Directions:
• 1. In the Star Trek dialogue generator write-up, condense the paragraph beginning "I was wondering if the LSTM portion" into a short bulleted list that keeps its main facts.
• 2. Extend the Star Trek dialogue generator write-up, picking up right after its last sentence.

Provided text:
In Which a Project was Undertaken, Part 4

The Meat of the Matter

Got your multipass? (Wikipedia link, IMDB link)

In the previous blogs, I talked about my motivation for studying deep learning (link), my choice of a machine (link to part 1, link to part 2), my search for appropriate online courses and my review of the courses I took (link to part 1, link to part 2, link to part 3), and finally my choice of an initial project and preparations for the project (link to part 1, link to part 2, link to part 3).

And finally it's time to dig in to the results of the project, which is a simple dialogue generator for Star Trek: The Next Generation characters. The neural network and input data have all been set up, and fun can begin!

Run 1

For the first few runs, I had not trimmed the inputs as I had explained in the previous blog. It was only later when I decided to try to improve the run time that I switched. The model summary of the neural network was as follows:

Model: "sequential"
_________________________________________________________________
Layer (type) Output Shape Param #
=================================================================
embedding (Embedding) (None, 178, 128) 792192
_________________________________________________________________
bidirectional (Bidirectional (None, 178, 256) 263168
_________________________________________________________________
dropout (Dropout) (None, 178, 256) 0
_________________________________________________________________
bidirectional_1 (Bidirection (None, 256) 394240
_________________________________________________________________
dense (Dense) (None, 1024) 263168
_________________________________________________________________
dense_1 (Dense) (None, 6189) 6343725
=================================================================
Total params: 8,056,493
Trainable params: 8,056,493
Non-trainable params: 0
_________________________________________________________________

Training was relatively bearable at about 2 minutes an epoch, but started plateauing at 47% accuracy.

Train on 80531 samples
Epoch 1/100
80531/80531 [==============================] - 121s 2ms/sample - loss: 6.5320 - acc: 0.0492
...
Epoch 100/100
80531/80531 [==============================] - 117s 1ms/sample - loss: 2.5600 - acc: 0.4742

The output was already somewhat coherent, though. A 50 word output stream gives:

Picard: I don't know I don't know I don't know what you have but that is not appropriate she's attacked down I want you to consider that he was alive but I would like to talk to a little threatened the shut down time but stopping us in our own realities

Run 2

I was wondering if the LSTM portion was simply too small to store all the relationships between words, so I added two LSTM layers, one the same as the first one, and another one double the size in front of that. Also, at this point I am more concerned with accuracy than overfitting, and I am not working with a dev set either, so I removed the dropout layer and the L2 regularization.

Records:
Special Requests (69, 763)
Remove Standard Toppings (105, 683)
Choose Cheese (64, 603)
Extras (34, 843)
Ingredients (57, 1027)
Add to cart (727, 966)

Final answers:
• 1.
- Suspected cause: the LSTM portion might be too small to store all the relationships between words.
- Change: two LSTM layers added, one the same as the first and another double the size placed in front of it.
- Priority: accuracy matters more than overfitting at this stage, and no dev set is in use.
- Removed: the dropout layer and the L2 regularization.

• 2.
model = Sequential()
model.add(Embedding(total_words, 128, input_length=max_sequence_len-1))
model.add(Bidirectional(LSTM(256, return_sequences=True)))
model.add(Bidirectional(LSTM(128, return_sequences=True)))
model.add(Bidirectional(LSTM(128, return_sequences=True)))
model.add(Bidirectional(LSTM(64)))
model.add(Dense(1024, activation='relu'))
model.add(Dense(total_words, activation='softmax'))
model.compile(loss='categorical_crossentropy', optimizer='adam', metrics=['acc'])

This increased the number of parameters to 9,271,469, and is significantly slowing down training. Accuracy did increase to 71%, however.

Epoch 134/300
80531/80531 [==============================] - 196s 2ms/sample - loss: 1.1290 - acc: 0.7102

Run 3

I continued to incrementally increase the neural neetwork size so as to maintain a reasonable training time and maintain network efficiency. This time I doubled the size of the first two LSTM layers. This turned out to drastically increase the number of parameters (to 14,654,253) and training time. And broke the network. The accuracy hit a plateau at 41% then started crashing. Either the network is overfitting, or it moved into a part of the parameter space which gives poor results and is stuck there.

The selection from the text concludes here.